Die Vorzeichen sind so unterschiedlich, wie sie nur sein können. In Europa hat die Inflation den Rückwärtsgang eingelegt: Die Rate in der Eurozone ist zuletzt um 2,4 % gegenüber dem Vorjahresmonat gestiegen und erholt sich damit im Vergleich zu den Vormonaten, nachdem im Oktober 2022 mit 10,6 % der höchste Wert seit Bestehen der Eurozone gemessen wurde. In Deutschland lag sie sogar nur bei 2,2 %. Entsprechend gut stehen die Chancen, dass im Juni der erste Zinsschritt nach unten erfolgt. Das hat auch EZB-Chefin Christine Lagarde nach der letzten Sitzung erneut durchblicken lassen.

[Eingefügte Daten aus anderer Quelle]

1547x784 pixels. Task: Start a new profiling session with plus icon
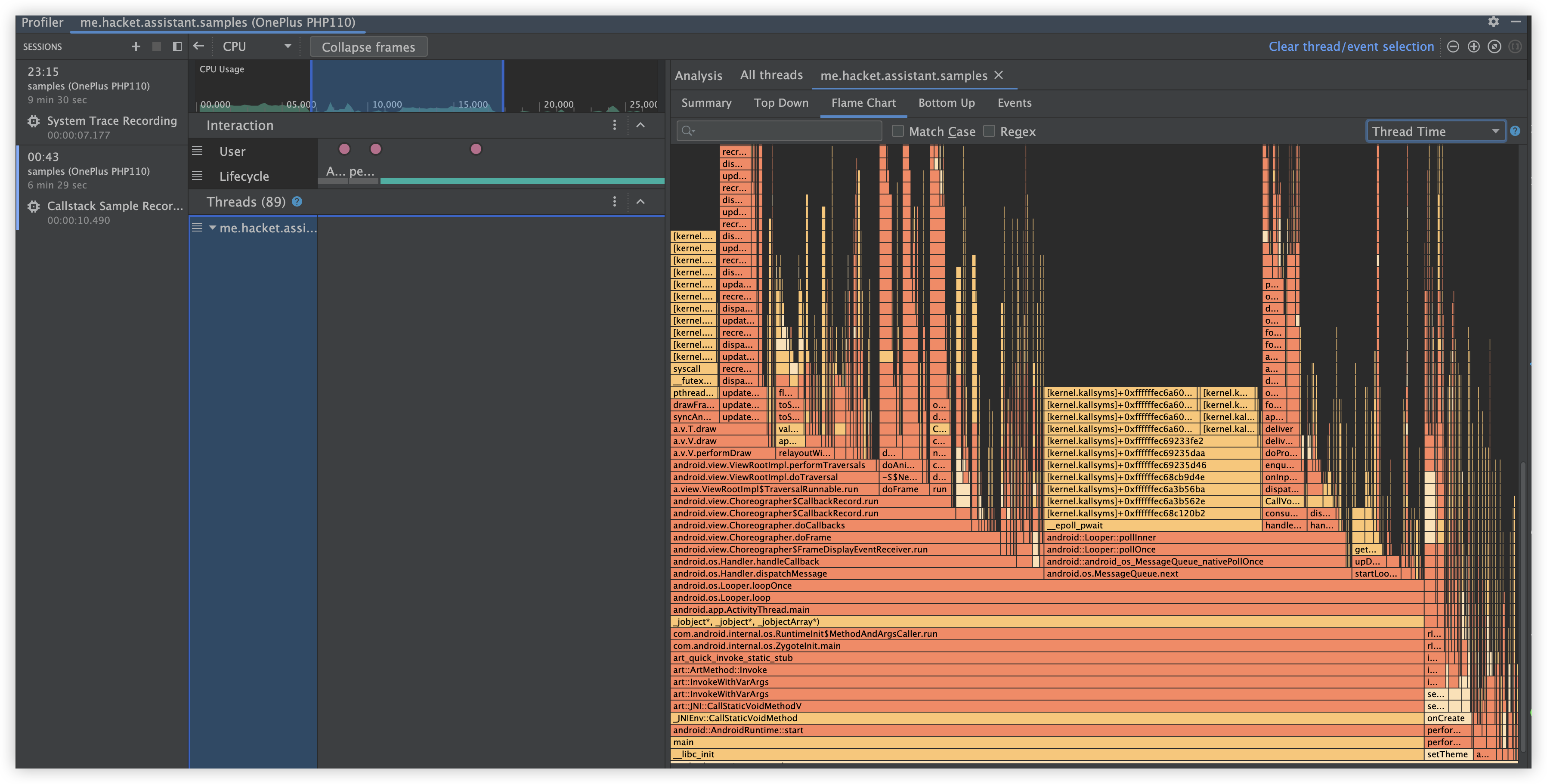(136, 46)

Europa ist gegenüber den USA im Vorteil
In den USA sieht das dagegen ganz anders aus: Dort hat sich der Preisauftrieb im März unerwartet stark beschleunigt. Die Verbraucherpreise stiegen im Vergleich zum Vorjahresmonat um 3,5 %, die Kerninflationsrate – ohne Energie und Lebensmittel – um 3,8 %. Eine zeitnahe Rückkehr der Inflationsrate auf das Zielniveau der US-Notenbank Fed von 2 % erscheint somit unwahrscheinlich. An den Terminmärkten wurde eine Zinssenkung im Juni deshalb so gut wie ausgepreist. Ein erster kompletter Zinsschritt abwärts wird dagegen erst für November erwartet. Wenn es denn überhaupt dazu kommt.

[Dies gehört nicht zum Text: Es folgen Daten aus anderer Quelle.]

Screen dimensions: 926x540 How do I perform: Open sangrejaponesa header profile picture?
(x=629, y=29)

Das hat die Börsen auf dem falschen Fuß erwischt. Diese hatten nämlich schon für den Sommer, oder spätestens im Herbst, die erste Zinssenkung eingepreist. Entsprechend sackten die Kurse nach den jüngsten Daten zunächst ab. Dabei gab es schon zuvor erste Daten, die zur Vorsicht hätten mahnen müssen. Der US-Arbeitsmarkt präsentiert sich weiterhin äußerst robust. Die durchschnittlich geleisteten Wochenarbeitsstunden und die durchschnittlichen Löhne und Gehälter sind etwas stärker angestiegen als erwartet. Insgesamt bestätigt der Bericht die anhaltende Stärke des US-Arbeitsmarkts. Das sind aber genau die neuralgischen Punkte, auf die die US-Notenbank besonderen Wert legt.
Bei europäischen Titeln übergewichtet
Dass die Kurse jetzt bröckeln, hat aber auch Vorteile: Es war ein Schuss vor den Bug der ewigen Bullen, die nur steigende Kurse gesehen hatten. Da wurde nun etwas Luft aus den zuvor rasant gestiegenen Notierungen gelassen. Das haben wir auch an den Aktien im Portfolio unserer Mandate wie dem Frankfurter Aktienfonds für Stiftungen und unserem Frankfurter UCITS-ETF – Modern Value gesehen. Da wir aber in europäischen Titeln übergewichtet sind, waren die Einbußen nur moderat und konnten gut aufgefangen werden. Denn Aktien wie etwa Unilever, Ryanair, oder ASR Nederland konnten die Portfolios im Plus halten. Und kommt es im Juni zur erhofften Zinssenkung, könnte sich dieser Trend fortsetzen.